**Stored records**.
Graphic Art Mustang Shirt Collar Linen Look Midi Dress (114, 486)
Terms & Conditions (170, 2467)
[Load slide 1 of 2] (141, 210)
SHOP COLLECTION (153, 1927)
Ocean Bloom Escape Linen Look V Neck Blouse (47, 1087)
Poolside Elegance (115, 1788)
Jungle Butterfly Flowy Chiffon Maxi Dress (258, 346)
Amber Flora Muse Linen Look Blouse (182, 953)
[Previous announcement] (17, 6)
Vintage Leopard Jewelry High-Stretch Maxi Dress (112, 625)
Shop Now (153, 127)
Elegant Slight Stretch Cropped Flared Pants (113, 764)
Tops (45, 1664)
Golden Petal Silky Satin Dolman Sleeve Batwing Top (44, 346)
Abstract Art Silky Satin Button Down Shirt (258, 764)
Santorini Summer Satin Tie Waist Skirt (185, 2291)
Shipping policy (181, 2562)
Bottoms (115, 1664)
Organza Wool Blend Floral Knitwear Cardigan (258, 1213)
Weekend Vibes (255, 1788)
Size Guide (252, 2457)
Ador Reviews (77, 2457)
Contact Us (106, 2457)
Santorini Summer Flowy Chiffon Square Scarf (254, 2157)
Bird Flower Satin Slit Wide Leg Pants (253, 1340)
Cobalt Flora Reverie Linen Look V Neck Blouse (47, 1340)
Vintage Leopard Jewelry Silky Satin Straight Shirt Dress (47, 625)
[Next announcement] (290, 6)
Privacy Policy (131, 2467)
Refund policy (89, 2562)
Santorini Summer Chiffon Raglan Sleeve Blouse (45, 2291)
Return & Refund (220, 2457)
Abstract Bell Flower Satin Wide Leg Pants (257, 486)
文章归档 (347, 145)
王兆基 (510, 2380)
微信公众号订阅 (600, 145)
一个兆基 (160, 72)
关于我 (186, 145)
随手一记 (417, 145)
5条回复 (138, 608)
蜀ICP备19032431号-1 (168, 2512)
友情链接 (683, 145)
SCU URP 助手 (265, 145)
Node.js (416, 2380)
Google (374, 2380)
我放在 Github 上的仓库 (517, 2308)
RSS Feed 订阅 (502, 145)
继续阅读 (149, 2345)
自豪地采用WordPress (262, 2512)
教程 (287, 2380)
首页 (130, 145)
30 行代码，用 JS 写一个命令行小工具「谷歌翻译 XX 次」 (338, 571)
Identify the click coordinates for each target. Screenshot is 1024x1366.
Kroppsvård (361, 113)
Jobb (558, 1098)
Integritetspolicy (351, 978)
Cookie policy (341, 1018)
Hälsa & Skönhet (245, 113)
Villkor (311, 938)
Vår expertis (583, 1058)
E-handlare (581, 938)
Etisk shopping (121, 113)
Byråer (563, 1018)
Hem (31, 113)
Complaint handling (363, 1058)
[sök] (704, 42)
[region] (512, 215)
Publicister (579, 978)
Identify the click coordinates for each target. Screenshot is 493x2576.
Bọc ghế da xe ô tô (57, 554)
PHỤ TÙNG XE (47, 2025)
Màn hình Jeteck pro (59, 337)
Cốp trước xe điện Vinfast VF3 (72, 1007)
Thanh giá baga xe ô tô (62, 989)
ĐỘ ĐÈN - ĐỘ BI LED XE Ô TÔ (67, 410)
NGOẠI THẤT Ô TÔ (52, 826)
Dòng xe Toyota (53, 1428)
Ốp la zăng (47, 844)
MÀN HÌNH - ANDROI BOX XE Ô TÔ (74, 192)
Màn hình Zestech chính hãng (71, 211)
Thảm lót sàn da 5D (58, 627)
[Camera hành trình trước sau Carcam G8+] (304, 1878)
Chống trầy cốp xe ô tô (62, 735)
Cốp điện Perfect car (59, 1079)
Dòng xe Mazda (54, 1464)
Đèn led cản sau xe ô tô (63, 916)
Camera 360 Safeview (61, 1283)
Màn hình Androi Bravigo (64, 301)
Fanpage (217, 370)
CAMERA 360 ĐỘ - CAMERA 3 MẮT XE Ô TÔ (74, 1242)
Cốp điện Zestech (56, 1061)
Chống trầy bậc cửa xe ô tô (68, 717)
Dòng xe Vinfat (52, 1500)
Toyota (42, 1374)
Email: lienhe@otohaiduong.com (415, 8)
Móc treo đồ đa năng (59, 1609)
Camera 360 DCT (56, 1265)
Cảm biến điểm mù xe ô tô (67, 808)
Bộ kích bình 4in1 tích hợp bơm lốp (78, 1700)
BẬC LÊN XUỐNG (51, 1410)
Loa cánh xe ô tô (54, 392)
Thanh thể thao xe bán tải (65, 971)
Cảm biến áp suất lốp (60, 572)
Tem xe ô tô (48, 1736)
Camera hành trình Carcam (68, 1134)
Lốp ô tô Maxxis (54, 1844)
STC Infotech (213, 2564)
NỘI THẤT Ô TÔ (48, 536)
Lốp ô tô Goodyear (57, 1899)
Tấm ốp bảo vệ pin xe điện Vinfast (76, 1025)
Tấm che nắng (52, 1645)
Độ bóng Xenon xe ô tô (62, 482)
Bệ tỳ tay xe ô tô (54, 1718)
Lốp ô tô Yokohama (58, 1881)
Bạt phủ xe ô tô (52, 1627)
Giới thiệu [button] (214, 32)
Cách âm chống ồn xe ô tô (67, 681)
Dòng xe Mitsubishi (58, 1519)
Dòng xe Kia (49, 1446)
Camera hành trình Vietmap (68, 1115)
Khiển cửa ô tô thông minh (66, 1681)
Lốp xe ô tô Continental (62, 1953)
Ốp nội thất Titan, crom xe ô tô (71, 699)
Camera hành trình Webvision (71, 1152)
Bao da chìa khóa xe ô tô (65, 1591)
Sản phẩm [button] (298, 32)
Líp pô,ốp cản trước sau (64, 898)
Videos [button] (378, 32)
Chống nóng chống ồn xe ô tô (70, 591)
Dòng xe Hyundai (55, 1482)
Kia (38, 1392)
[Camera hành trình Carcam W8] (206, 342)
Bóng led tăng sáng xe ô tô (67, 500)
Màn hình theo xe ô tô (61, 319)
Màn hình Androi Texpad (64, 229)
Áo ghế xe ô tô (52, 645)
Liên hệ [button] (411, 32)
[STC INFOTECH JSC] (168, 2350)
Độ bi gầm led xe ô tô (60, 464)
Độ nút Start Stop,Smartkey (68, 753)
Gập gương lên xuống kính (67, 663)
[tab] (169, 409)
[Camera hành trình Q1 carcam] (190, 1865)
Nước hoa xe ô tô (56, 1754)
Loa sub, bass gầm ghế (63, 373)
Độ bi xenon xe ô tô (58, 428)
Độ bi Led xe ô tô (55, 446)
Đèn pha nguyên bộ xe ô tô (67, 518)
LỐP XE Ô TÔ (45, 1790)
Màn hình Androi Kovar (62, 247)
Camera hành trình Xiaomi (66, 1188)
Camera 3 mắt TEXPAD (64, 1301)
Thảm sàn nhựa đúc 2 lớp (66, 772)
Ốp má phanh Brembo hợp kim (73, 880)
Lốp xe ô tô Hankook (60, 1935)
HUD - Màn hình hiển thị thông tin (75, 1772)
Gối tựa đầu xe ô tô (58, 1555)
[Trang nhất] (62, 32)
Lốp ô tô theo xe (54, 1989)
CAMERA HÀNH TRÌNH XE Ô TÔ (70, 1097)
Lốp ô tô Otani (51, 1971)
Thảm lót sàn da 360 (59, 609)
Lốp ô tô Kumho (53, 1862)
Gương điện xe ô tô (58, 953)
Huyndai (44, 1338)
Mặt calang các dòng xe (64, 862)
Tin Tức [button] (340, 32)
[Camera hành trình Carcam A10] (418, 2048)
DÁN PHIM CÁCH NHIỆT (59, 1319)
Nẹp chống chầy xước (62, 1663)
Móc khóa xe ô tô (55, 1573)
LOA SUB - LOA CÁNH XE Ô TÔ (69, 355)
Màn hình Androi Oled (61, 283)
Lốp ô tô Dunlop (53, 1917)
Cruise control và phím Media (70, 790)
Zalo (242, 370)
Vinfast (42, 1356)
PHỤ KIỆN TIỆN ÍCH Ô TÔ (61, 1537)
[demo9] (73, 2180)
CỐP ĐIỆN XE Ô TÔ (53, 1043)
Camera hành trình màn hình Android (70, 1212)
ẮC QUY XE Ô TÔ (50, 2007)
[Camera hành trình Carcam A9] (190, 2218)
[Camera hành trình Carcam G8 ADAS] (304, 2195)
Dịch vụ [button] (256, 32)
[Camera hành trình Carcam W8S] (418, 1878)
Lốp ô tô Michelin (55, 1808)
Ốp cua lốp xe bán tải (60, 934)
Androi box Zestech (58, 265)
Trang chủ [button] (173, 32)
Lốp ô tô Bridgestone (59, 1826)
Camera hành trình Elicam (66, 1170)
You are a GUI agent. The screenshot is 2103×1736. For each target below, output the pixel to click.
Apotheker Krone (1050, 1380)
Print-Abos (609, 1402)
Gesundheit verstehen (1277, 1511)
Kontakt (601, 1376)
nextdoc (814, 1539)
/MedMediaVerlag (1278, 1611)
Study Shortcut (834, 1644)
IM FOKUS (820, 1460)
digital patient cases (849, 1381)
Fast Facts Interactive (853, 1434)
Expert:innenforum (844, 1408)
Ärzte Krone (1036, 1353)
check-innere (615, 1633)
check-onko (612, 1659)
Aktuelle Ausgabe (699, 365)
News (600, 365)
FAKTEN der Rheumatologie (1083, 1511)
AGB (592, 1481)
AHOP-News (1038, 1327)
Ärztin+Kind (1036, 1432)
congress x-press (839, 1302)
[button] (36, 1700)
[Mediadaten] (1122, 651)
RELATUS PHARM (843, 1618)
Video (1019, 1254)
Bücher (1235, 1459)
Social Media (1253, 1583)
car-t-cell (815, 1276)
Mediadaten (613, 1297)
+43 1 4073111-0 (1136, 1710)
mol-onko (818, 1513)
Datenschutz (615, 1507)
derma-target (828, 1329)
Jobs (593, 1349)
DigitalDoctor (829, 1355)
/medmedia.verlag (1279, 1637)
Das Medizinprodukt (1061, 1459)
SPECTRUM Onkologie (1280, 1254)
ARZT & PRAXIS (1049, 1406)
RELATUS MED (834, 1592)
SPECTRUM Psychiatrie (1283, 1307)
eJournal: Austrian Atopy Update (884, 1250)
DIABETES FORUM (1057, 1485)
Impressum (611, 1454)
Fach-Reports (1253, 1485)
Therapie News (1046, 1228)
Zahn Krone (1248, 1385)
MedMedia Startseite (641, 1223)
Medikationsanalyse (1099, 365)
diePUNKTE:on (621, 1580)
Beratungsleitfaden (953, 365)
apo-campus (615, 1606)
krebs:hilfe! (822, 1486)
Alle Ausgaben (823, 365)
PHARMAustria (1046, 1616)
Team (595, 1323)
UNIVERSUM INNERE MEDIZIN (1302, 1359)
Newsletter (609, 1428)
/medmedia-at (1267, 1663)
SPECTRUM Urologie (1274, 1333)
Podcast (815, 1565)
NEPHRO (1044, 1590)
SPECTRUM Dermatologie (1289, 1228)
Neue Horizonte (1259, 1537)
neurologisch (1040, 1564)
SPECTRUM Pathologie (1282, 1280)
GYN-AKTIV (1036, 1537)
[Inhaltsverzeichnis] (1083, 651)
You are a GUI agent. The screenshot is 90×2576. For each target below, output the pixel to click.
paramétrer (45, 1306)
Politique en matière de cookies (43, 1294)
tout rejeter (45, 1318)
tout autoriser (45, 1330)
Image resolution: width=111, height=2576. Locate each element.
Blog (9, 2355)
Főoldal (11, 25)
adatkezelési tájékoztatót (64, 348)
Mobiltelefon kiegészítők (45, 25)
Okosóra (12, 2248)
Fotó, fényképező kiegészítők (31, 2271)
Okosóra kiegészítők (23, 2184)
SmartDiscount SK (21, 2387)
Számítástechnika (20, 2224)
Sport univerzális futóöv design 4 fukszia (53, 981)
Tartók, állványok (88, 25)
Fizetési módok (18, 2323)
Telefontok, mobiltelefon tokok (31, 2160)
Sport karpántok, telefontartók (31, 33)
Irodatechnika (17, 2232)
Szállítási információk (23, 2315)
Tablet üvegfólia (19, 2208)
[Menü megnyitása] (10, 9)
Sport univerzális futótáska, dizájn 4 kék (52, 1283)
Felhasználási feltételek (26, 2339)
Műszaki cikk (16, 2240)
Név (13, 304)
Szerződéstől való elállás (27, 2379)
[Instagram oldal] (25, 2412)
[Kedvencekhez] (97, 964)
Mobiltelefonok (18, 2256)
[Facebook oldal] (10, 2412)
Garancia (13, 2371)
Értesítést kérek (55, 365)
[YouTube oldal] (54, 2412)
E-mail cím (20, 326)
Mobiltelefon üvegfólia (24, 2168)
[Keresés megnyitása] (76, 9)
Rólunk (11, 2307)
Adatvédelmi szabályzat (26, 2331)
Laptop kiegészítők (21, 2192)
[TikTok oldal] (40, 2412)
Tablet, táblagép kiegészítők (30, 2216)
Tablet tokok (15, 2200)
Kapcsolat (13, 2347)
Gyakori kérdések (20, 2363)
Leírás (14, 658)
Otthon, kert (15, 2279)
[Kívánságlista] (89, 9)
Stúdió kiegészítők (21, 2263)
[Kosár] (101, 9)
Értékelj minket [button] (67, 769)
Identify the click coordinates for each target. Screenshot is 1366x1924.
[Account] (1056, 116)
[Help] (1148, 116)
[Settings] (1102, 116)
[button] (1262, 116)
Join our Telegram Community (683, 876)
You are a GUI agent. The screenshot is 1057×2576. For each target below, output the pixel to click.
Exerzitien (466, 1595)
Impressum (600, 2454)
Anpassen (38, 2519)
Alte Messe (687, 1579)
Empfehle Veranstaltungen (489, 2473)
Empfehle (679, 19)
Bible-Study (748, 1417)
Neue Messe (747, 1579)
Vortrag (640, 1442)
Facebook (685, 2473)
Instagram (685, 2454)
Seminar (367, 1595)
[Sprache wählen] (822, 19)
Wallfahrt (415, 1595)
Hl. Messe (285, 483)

**Exercise instructions**. Taking the records above, retype every line from the one with "BẬC LÊN XUỐNG (51, 1410)" down to the one with "Bạt phủ xe ô tô (52, 1627)", exactly and with nothing else.

**Task solution**.
BẬC LÊN XUỐNG (51, 1410)
Loa cánh xe ô tô (54, 392)
Thanh thể thao xe bán tải (65, 971)
Cảm biến áp suất lốp (60, 572)
Tem xe ô tô (48, 1736)
Camera hành trình Carcam (68, 1134)
Lốp ô tô Maxxis (54, 1844)
STC Infotech (213, 2564)
NỘI THẤT Ô TÔ (48, 536)
Lốp ô tô Goodyear (57, 1899)
Tấm ốp bảo vệ pin xe điện Vinfast (76, 1025)
Tấm che nắng (52, 1645)
Độ bóng Xenon xe ô tô (62, 482)
Bệ tỳ tay xe ô tô (54, 1718)
Lốp ô tô Yokohama (58, 1881)
Bạt phủ xe ô tô (52, 1627)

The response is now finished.